Bravo, Mr. Wendig. A sequel that's as good as the first, possibly better (the yellow-line metaphors are certainly much more effective* . . . melting butter pats FTW!), Mockingbird also significantly ups both character development and the creep-factor, with Miriam facing a truly insidious and deeply disturbing adversary. A bit less noir and more horror than Blackbirds, this book kept me up late into the night, alternately cracking me up and building up dread . . . the twisted twists keep coming right to the end. Can't wait for #3 -- Cormorant -- due in 2013.

*See my review of Blackbirds (Miriam Black #1) here.

Thursday, June 28, 2012

Book Review: The Croning, by Laird Barron

5/5

The Croning
is a perfectly horrible book, and I mean that in high compliment.

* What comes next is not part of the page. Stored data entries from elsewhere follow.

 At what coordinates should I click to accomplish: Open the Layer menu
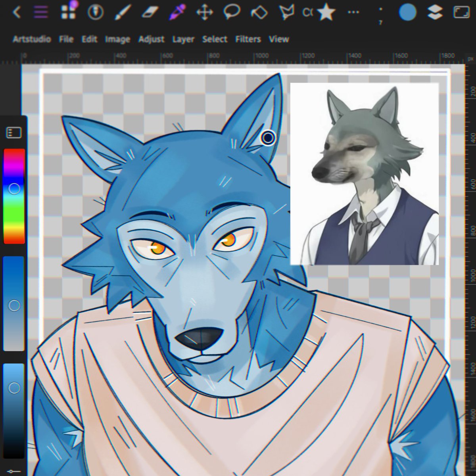[183, 39]
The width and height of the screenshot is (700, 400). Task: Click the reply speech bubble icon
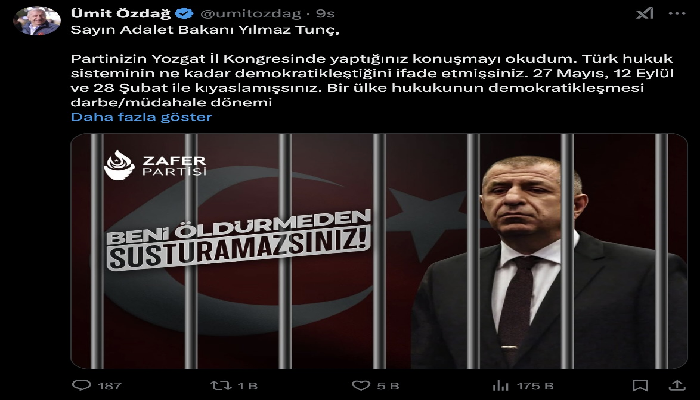(x=81, y=385)
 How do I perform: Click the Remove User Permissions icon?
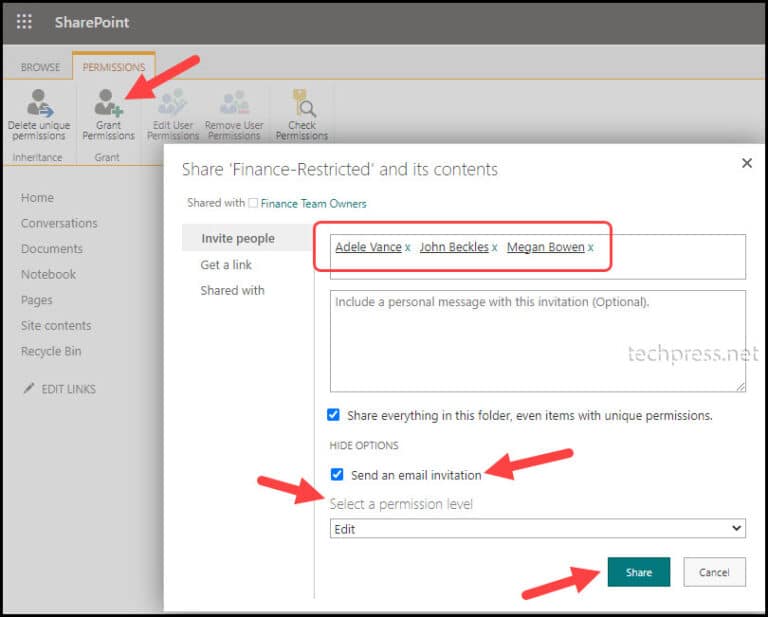click(x=234, y=104)
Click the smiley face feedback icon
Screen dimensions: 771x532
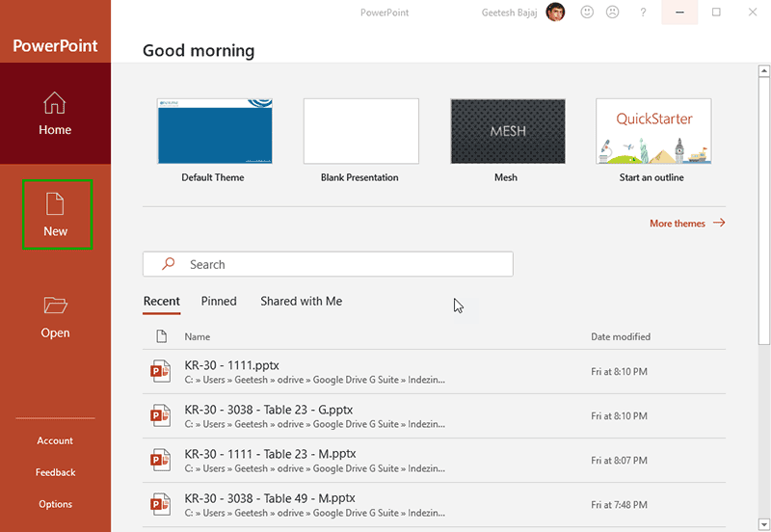coord(587,13)
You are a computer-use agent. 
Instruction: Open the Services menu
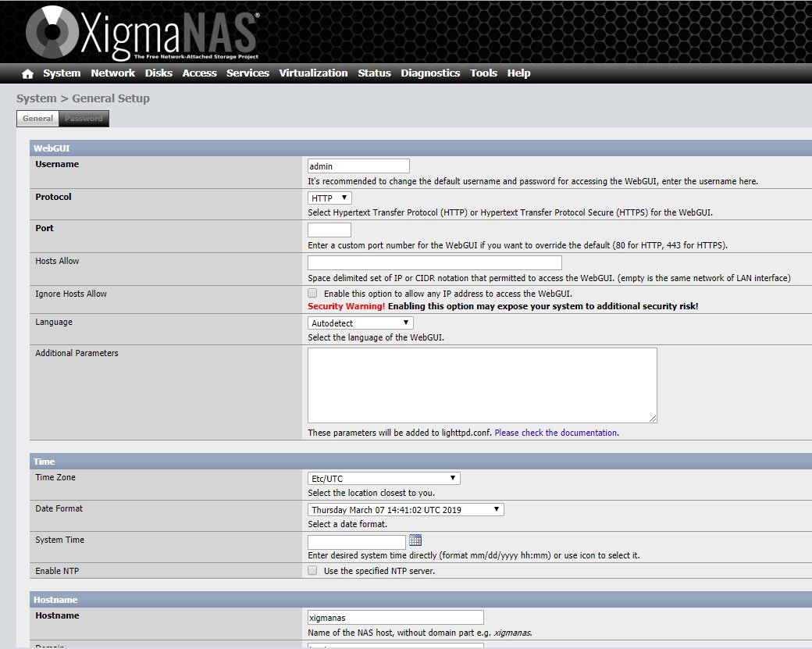tap(248, 73)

It's rare that a horror story actually scares me these days (and more's the pity), but Barron's first novel is wrong in all the right ways, leaving behind a caul of unease, and a wicked dose of the cosmic heebie-jeebies. (I'm thrilled to admit that when I finished it last night, I left the lights on.) Also? Un-put-downable. The Croning sustains the poisonous adrenaline level of one of Barron's short stories over almost 250 pages; once you open the cover you are done for. But the faint-of-heart be warned: this is a seriously dark and unpleasant ride, with a sucking black hole where some might prefer redemptive resolution.

With each tautly descriptive and hallucinogenic page, the dread level ratchets up another notch, for both the reader and our "hero" Don Miller. Don, a  former  geologist and cave-expert now in his early 80s, has recently come to suspect that his notoriously unreliable memory is finally going for good. As Don settles into uneasy retirement in his wife's ancestral family home in the woods of the Pacific Northwest, he reviews his apparently charmed life: moderate wealth, adventurous travel, family and a 50-plus-year marriage with love of his life,the still-vivacious -- and still-successful -- archaeologist Michelle Mock.

But there is something wrong. Don feels a creeping dread about the house and the Mock family's mysterious history, as well as Michelle's long absences, unreliable itineraries, and violent mood swings. Now, Don's fears begin to coalesce into a pattern of nagging inconsistencies and memory-repression so terrifying as to indeed resemble dementia. This challenging timeline structure leaps back and forth across more than half a century of Don's life, methodically revealing the horrors that have been conspiratorially hidden from him until now, and unveiling the truly nightmarish source of Don's dis-ease -- his brushes with a cthonic cult that has flourished from before the dawn of time, and demands unimaginable sacrifice from its chosen acolytes.

In The Croning, Barron has fleshed out the rumors of "Old Leech" and his minions, who have appeared in certain of his short stories, creating an ancient and bloodthirsty mythology of Lovecraftian scale, but with a stench of cosmic horror that is entirely his own. It's sick, but I want more.